Task prompt:
Copy word for word the lines of the listing below, starting at the line that contains "The height and" and ending with the last line of the listing. Leave the pictures out of your copy.

Records:
###
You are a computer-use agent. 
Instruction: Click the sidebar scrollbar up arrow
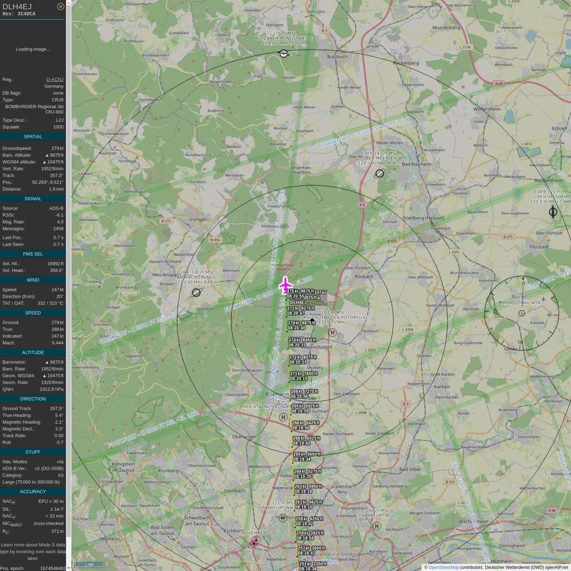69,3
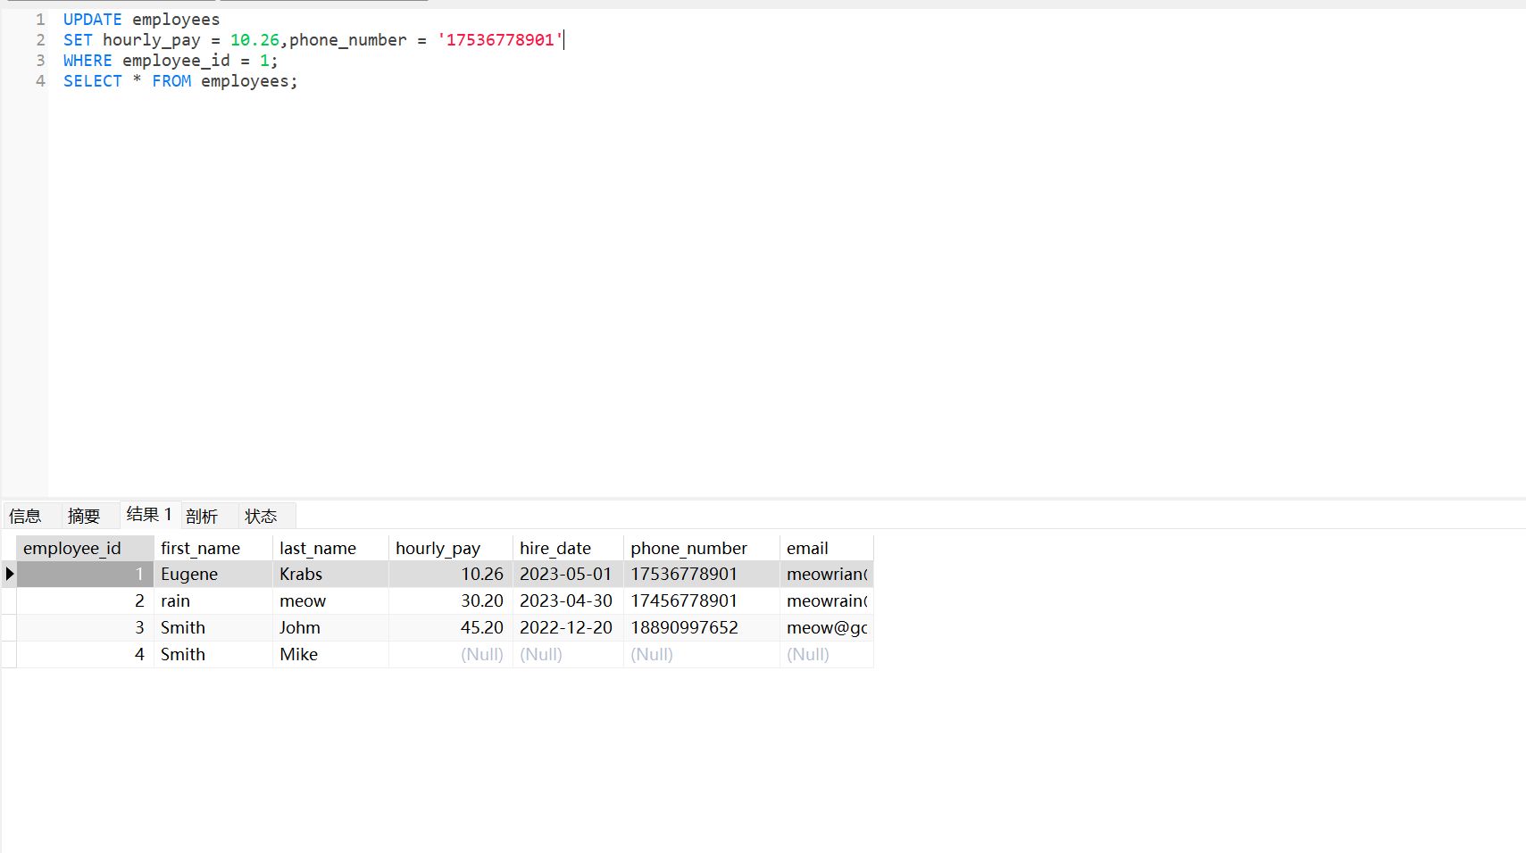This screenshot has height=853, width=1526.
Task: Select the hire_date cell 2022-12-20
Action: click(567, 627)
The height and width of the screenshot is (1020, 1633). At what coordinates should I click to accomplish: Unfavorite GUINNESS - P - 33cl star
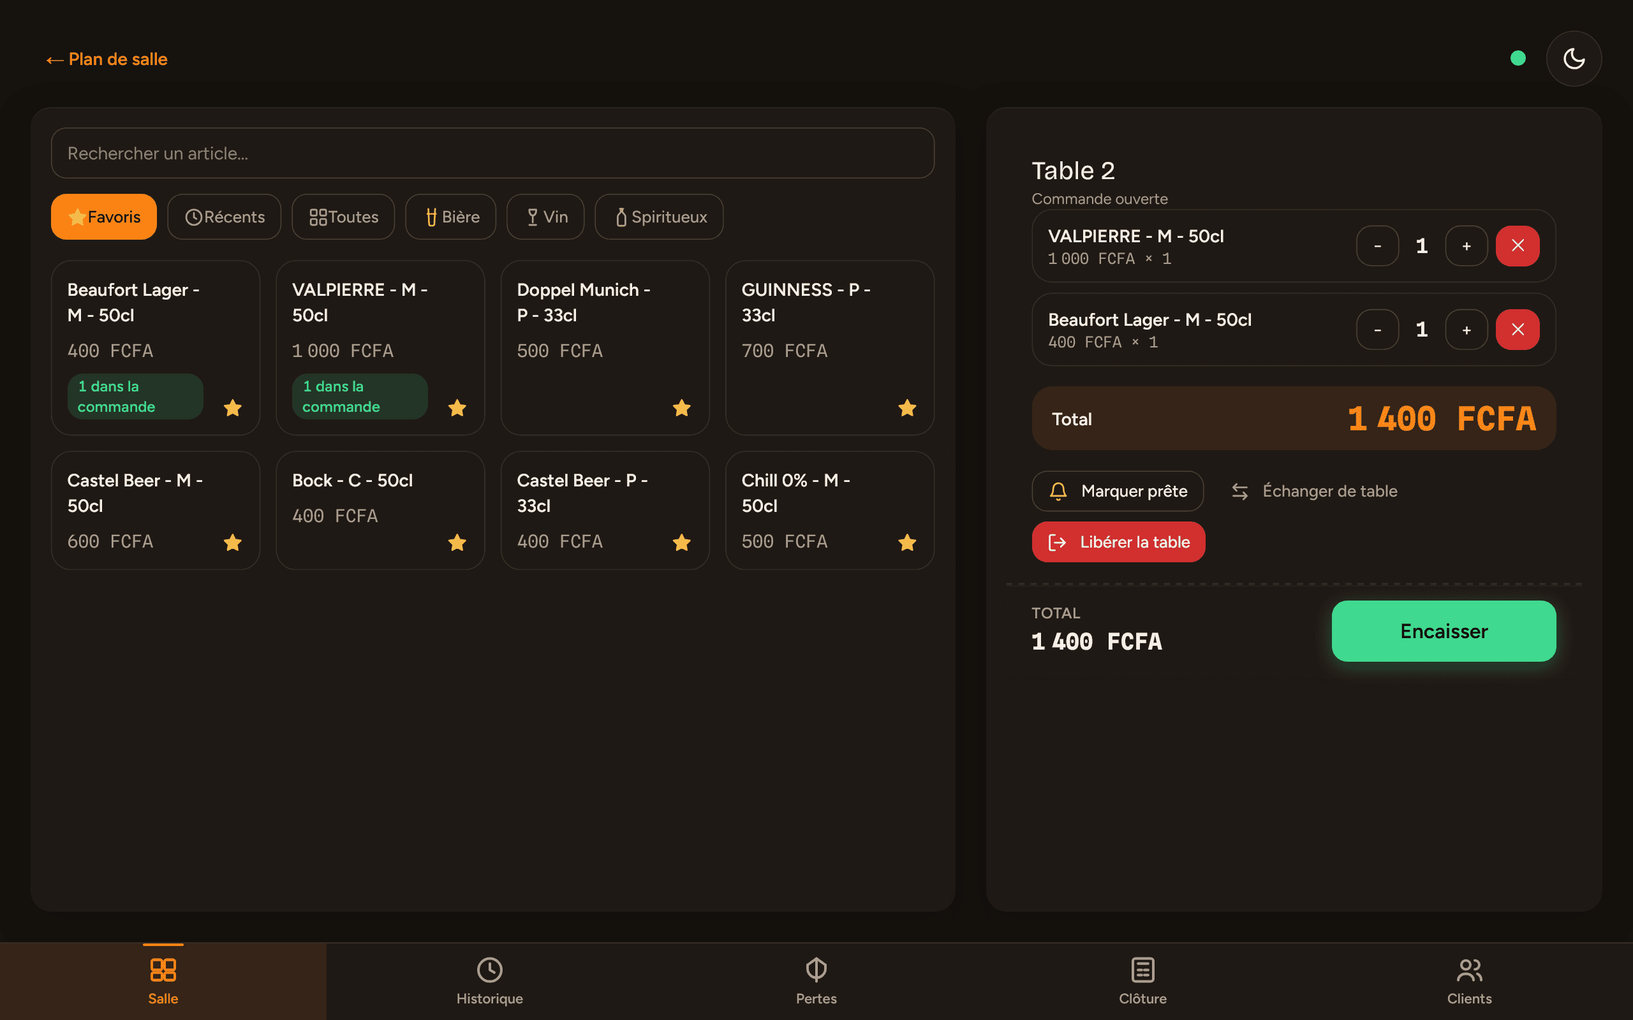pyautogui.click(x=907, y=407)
###
The response:
The height and width of the screenshot is (1020, 1633). At what coordinates should I click to accomplish: Unfavorite GUINNESS - P - 33cl star
pyautogui.click(x=907, y=407)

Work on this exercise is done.